* **ATIVIDADES PROPOSTAS**:
(1) Reproduza, no texto sobre evasão escolar, o trecho que começa em "Evasão escolar e" e termina em "pela omissão escolar.", incluindo essas duas passagens.
(2) Segundo o artigo da Constituição Federal citado no texto sobre evasão escolar, que adjetivos caracterizam a sociedade que o Estado deve construir? Indique todos.
(3) Dê continuidade ao texto sobre evasão escolar a partir da última frase apresentada.

* **TRECHO DO DOCUMENTO**:
Evasão escolar e a realidade brasileira
Enviada em 11/09/2019
Sob a perspectiva filosófica de São Tomás de Aquino, todos os indivíduos de uma sociedade democrática possuem a mesma importância, além dos mesmos direitos e deveres. No entanto, quando se observa a evasão escolar, no Brasil, percebe-se que os adolescentes compõem um grupo altamente desfavorecidos no tocante processo educacional. Desse modo, pode-se afirmar que a problemática persiste intrinsecamente no país, seja pela negligência governamental, seja pela omissão escolar.
Nesse contexto, é inquestionável que a questão constitucional e a sua aplicação estejam entre as causas da evasão escolar. Nessa conjuntura, segundo o artigo 3, inciso 4, da Constituição Federal de 1988, elucida-se o dever estatal de construir uma sociedade livre, justa e solidária, com o fito de garantir o desenvolvimento nacional. Contudo, é evidente que o Estado não efetiva a sua função enquanto agente fornecedor de direitos mínimos, visto que, muitos estudantes, lamentavelmente, encontram-se com problemas educacionais e psicológicos.

* **DADOS APRESENTADOS**:
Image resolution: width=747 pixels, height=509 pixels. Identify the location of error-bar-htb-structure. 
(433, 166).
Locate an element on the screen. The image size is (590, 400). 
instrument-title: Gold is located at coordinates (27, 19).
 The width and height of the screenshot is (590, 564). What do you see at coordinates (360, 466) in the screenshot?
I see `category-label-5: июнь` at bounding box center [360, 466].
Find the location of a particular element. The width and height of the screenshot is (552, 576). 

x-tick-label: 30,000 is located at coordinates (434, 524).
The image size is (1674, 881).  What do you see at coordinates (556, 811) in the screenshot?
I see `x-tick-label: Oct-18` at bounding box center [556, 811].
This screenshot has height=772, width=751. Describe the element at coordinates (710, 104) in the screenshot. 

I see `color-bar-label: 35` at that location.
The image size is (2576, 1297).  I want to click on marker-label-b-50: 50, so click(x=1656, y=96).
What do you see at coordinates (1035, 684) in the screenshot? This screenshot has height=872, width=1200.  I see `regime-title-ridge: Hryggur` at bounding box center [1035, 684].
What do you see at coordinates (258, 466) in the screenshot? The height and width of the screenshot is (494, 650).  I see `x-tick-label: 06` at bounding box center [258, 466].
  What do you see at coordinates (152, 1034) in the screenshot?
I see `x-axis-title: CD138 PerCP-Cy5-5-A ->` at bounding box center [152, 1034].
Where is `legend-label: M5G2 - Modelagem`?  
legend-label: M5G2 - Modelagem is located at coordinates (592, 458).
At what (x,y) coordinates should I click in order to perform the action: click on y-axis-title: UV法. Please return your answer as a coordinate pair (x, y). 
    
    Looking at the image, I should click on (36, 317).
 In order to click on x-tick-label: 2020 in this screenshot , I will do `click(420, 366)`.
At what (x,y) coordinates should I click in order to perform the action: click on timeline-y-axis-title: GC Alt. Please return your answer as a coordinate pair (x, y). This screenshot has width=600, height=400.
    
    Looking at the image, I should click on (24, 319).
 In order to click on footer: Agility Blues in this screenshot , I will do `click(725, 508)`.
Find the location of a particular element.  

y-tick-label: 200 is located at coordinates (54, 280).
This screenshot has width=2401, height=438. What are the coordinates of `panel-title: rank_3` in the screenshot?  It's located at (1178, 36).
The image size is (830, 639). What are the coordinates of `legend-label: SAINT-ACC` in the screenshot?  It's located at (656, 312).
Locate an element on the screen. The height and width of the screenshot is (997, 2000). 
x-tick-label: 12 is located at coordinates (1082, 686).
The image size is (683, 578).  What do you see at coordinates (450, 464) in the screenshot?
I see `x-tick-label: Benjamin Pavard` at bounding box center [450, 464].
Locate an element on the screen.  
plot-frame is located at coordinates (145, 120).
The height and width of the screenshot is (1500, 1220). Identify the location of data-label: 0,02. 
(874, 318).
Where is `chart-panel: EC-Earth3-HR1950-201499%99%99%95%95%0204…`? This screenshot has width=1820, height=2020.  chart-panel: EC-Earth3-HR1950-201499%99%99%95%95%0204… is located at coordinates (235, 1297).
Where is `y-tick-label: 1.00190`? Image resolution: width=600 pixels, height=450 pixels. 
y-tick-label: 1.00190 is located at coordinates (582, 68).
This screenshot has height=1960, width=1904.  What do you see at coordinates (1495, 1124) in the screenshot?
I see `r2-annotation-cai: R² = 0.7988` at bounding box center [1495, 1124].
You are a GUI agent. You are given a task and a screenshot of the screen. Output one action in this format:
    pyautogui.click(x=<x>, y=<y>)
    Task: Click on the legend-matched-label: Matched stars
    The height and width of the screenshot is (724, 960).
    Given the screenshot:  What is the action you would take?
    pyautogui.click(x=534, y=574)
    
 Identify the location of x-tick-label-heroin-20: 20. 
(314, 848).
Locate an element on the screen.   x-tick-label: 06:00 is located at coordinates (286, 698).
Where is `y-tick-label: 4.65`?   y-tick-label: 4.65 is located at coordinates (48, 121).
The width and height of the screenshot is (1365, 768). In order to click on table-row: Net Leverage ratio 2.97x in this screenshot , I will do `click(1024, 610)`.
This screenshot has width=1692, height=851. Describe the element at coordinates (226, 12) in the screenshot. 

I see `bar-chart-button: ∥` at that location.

* **GABARITO**:
(1)
Evasão escolar e a realidade brasileira
Enviada em 11/09/2019
Sob a perspectiva filosófica de São Tomás de Aquino, todos os indivíduos de uma sociedade democrática possuem a mesma importância, além dos mesmos direitos e deveres. No entanto, quando se observa a evasão escolar, no Brasil, percebe-se que os adolescentes compõem um grupo altamente desfavorecidos no tocante processo educacional. Desse modo, pode-se afirmar que a problemática persiste intrinsecamente no país, seja pela negligência governamental, seja pela omissão escolar.

(2) Livre, justa e solidária.

(3)
Outrossim, destaca-se a omissão escolar como impulsionador do problema. Nesse diapasão, é importante ressaltar que os adolescentes enfrentam sérias dificuldades relacionadas à escassez de escolas bem estruturadas, devido, basicamente, à falta de planejamentos governamentais e a má administração pública. Sob esse viés, de acordo com Michel de Montaigne, a mais honrosa das ocupações é servir o público e ser útil às pessoas. Entretanto, de maneira análoga ao pensamento do filósofo, a atuação produtiva à sociedade encontra-se distante no país.
Em suma, faz-se necessárias medidas de intervenção para atenuar a adversidade. Logo, é dever do Governo Federal, em parceria com o MEC, financiar projetos educacionais nas escolas, por meio de uma ampla divulgação midiática, que inclua propagandas televisivas e debates entre educadores e alunos. Além disso, cabe à escola, na condição de instituição educadora, instruir os jovens a respeito de valores humanos e transformar paradigmas sociais por meio da educação infantil.